Door Paule Verbruggen - historica en directeur van Amsab-ISG
Een lange voorgeschiedenis: het Nationaal Instituut voor Sociale Geschiedenis
Amsab-ISG heeft een geschiedenis, maar ook een voorgeschiedenis. Al in 1937 richtte de socialistische verzekeringsmaatschappij La Prévoyance Sociale in Brussel namelijk een Nationaal Instituut voor Sociale Geschiedenis op, naar het voorbeeld van het Internationaal Instituut voor Sociale Geschiedenis in Amsterdam.
Het NISG moest een onafhankelijk wetenschappelijk archief, een bibliotheek en een onderzoekscentrum voor sociale geschiedenis worden, zonder enige politieke binding. Een uniek initiatief in een context waarin de geschiedschrijving van sociale bewegingen (zoals politieke partijen) nog vooral een legitimerende functie had en sterk verzuild was. Het mocht ook niet zijn, want al in oktober 1940 moest het instituut gedwongen de deuren sluiten en roofde de Duitse bezetter de verworven collecties. Die werden pas in de jaren 1990 teruggevonden in het Bijzonder Staatsarchief in Moskou door Wouter Steenhaut, de eerste directeur van Amsab-ISG, en archivaris Michel Vermote.

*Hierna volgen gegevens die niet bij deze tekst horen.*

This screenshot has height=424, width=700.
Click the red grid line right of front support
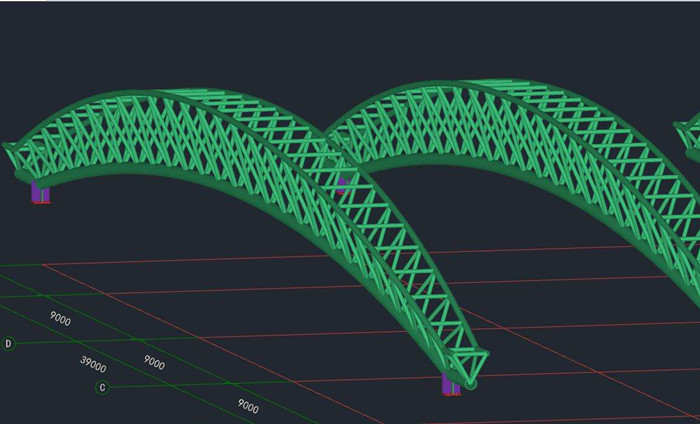click(580, 370)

Van partijarchief tot onafhankelijk instituut
Na de oorlog was er in de socialistische beweging nauwelijks interesse voor het eigen archief of voor actieve archiefprospectie. Die bekommernis groeide wel in de academische wereld. Bij zijn onderzoek over de vijfenzeventigjarige geschiedenis van de Belgische Socialistische Partij, gepubliceerd in 1960, realiseerde de Gentse professor Jan Dhondt zich dat er nauwelijks bronnen voorhanden waren. Hij riep iedereen die documenten had met betrekking tot die geschiedenis, op om die aan een bibliotheek te schenken. Ook zijn studenten zette hij aan om op zoek te gaan naar interessante bronnen.

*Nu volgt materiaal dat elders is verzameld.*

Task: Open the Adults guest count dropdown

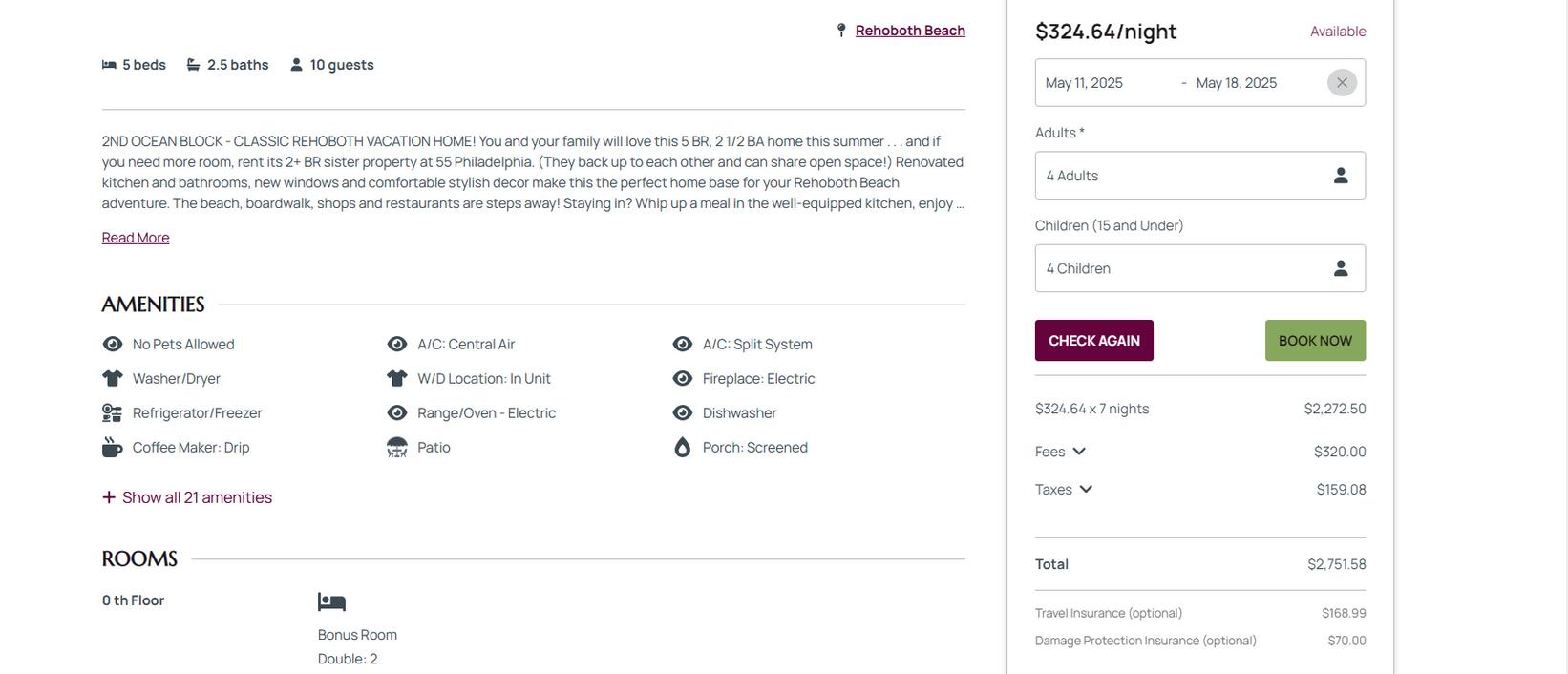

Intussen was er in de jaren 1950 wel al een Museum en Archief van de Gentse Socialistische Beweging opgericht. Daarvoor hadden de bibliothecaris van de Vrijzinnige Werkmansbibliotheek Leren Vereert en de federaal secretaris van de Gentse socialistische partij de handen in elkaar geslagen. Ze brachten talrijke archieven en bibliothecair en iconografisch materiaal samen in het Feestlokaal Vooruit, maar slaagden er niet in een structurele werking uit te bouwen.

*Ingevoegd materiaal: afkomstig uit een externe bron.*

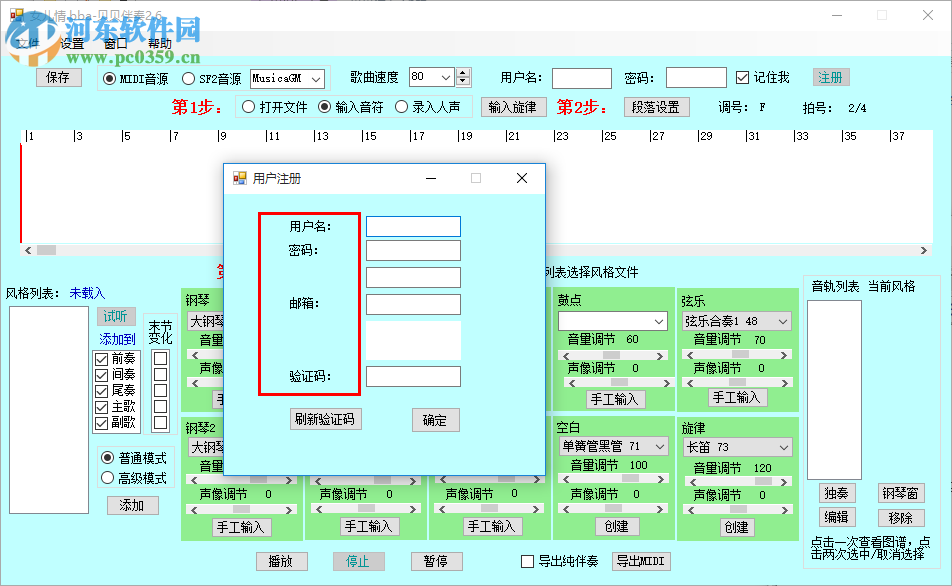Click the 用户名 field in the dialog
This screenshot has width=952, height=586.
[413, 226]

Een volgende stap werd gezet door Herman Balthazar, een doctoraatsstudent van Jan Dhondt. Bij de voorbereiding van de honderdste verjaardag van de socialistische Eerste Internationale in 1964 vond hij het documentatiebestand van het voormalige Museum en Archief terug en richtte hij met de toenmalige federaal secretaris van de Gentse partij, Gilbert Temmerman, een Gents partijarchief op. Dat kreeg twee kleine ruimtes in het Feestlokaal Vooruit en rekende vooral op vrijwilligers. In de loop van de volgende jaren breidde dat archief zich verder uit, niet alleen geografisch, maar ook thematisch: er kwamen steeds meer archieven binnen van de vakbond, de mutualiteit en de coöperaties.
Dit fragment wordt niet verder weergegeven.